— start of Stored rows —
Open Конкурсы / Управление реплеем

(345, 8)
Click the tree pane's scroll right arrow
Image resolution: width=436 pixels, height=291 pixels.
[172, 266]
— end of Stored rows —
- [What you need to do]:
Reproduce every one of the records above verbatim, preserving each line in its original order.

- [Task output]:
Open Конкурсы / Управление реплеем

(345, 8)
Click the tree pane's scroll right arrow
Image resolution: width=436 pixels, height=291 pixels.
[172, 266]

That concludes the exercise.